La telepantalla dio las catorce horas. En diez minutos debía salir. Tenía que estar de regreso en el trabajo a las catorce treinta.

Curiosamente, la campanilla de la hora pareció hacerle recobrar el ánimo. Él era un fantasma solitario y pronunciaba una verdad que nadie jamás oiría. Pero mientras la pronunciara, en cierta oscura forma la continuidad no se habría roto. No era para hacerse oír, sino para mantenerse cuerdo que uno seguía llevando en sí mismo la herencia humana. Regresó a la mesa, mojó la pluma y escribió:

Al futuro o al pasado, a un tiempo en que el pensamiento sea libre, cuando los hombres sean diferentes los unos de los otros y no vivan en soledad… a un tiempo en que exista la verdad y lo hecho ya no pueda deshacerse:

Desde la era de la uniformidad, desde la era de la soledad, desde la era del Hermano Mayor, desde la era del doblepensar… ¡saludos!

Ya estaba muerto, reflexionó. Le parecía que solamente ahora, cuando empezaba a ser capaz de formular sus pensamientos, había dado el paso decisivo. Las consecuencias de cada acto están incluidas en el acto mismo. Escribió:

El ideocrimen no acarrea la muerte: el ideocrimen ES la muerte.

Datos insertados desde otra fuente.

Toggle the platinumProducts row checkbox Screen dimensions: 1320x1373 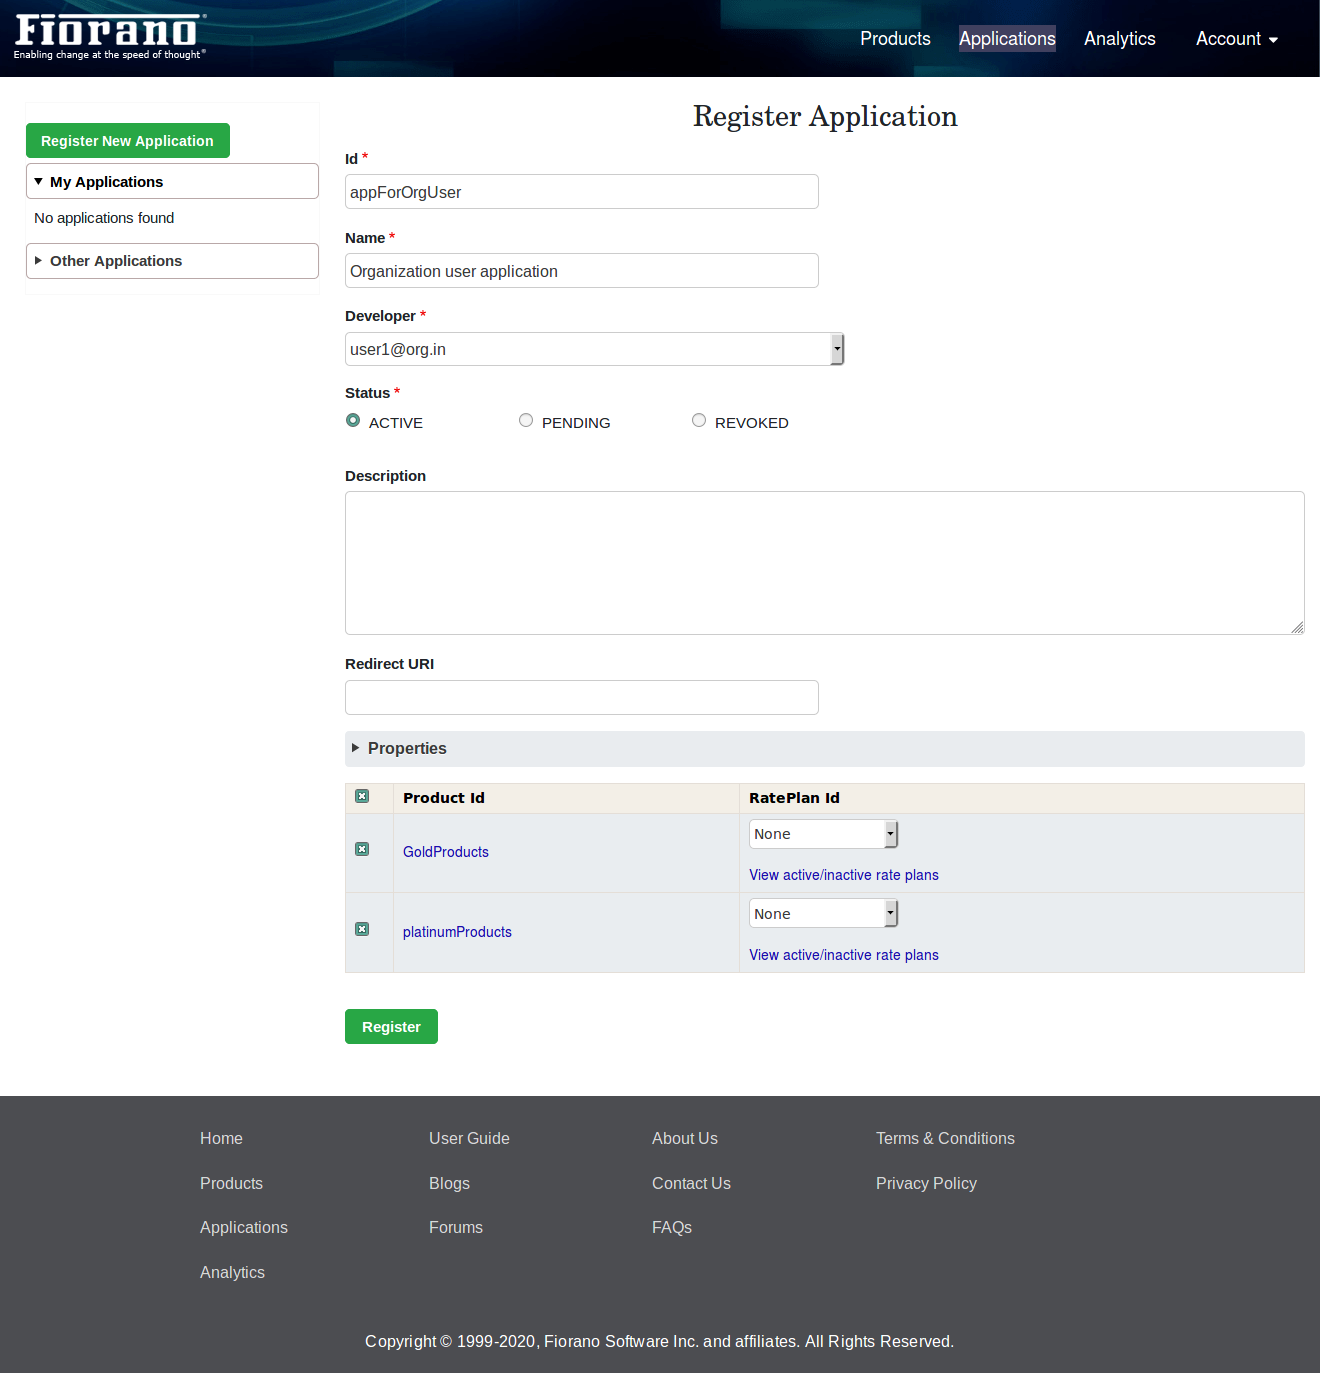(362, 929)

Ahora que se había reconocido como un hombre muerto, adquiría importancia permanecer con vida todo el tiempo que fuera posible. Dos dedos de su mano derecha estaban manchados de tinta. Esa era exactamente la clase de detalles que podían traicionarlo a uno. Algún fanático entrometido del Ministerio (probablemente una mujer; alguien como la mujercita del cabello color arena o la muchacha de pelo negro del Departamento de Ficción) podría empezar a preguntarse por qué había estado escribiendo durante la pausa del almuerzo, por qué había utilizado una pluma anticuada, qué era lo que había estado escribiendo… y luego dejar caer una insinuación en el lugar apropiado. Fue al baño y se refregó cuidadosamente la tinta con el áspero jabón marrón que arañaba la piel como papel de lija y que, por ende, se adaptaba bien a ese propósito.

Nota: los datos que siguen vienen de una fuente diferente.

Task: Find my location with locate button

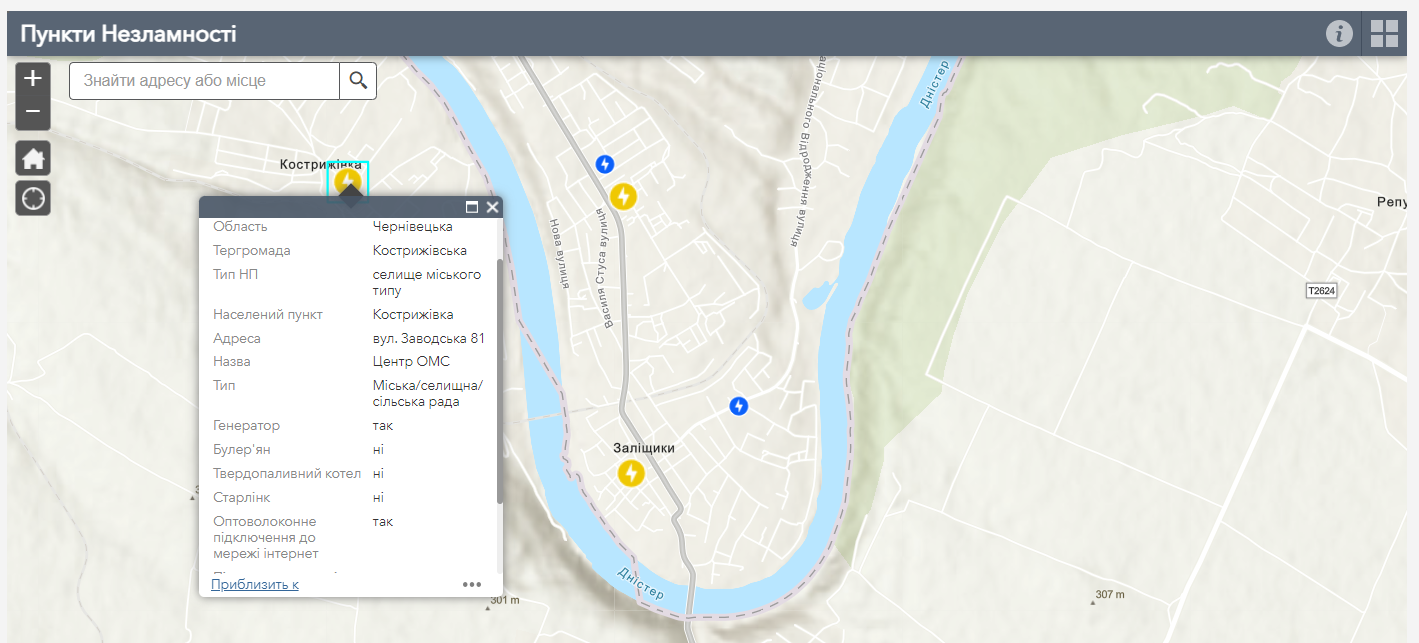Action: tap(33, 198)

Guardó el diario en el cajón. Era completamente inútil pensar en esconderlo, pero al menos podía asegurarse de saber si habían descubierto su existencia. Un cabello deslizado entre las páginas era demasiado obvio. Con la yema de un dedo recogió una mota de polvo blanquecino, identificable, y la depositó sobre una esquina de la cubierta, de donde se desprendería si alguien movía la libreta.

III

Winston estaba soñando con su madre.

Debía de tener diez u once años, pensaba, cuando su madre desapareció. Era una mujer alta e imponente, más bien silenciosa, de movimientos lentos y espléndido cabello rubio. Recordaba más vagamente a su padre: moreno, delgado y con gafas, vestido siempre con ropa oscura y pulcra (en especial, Winston recordaba las finísimas suelas de los zapatos de su padre). Evidentemente, a los dos se los debió de tragar una de las primeras grandes purgas de los años cincuenta.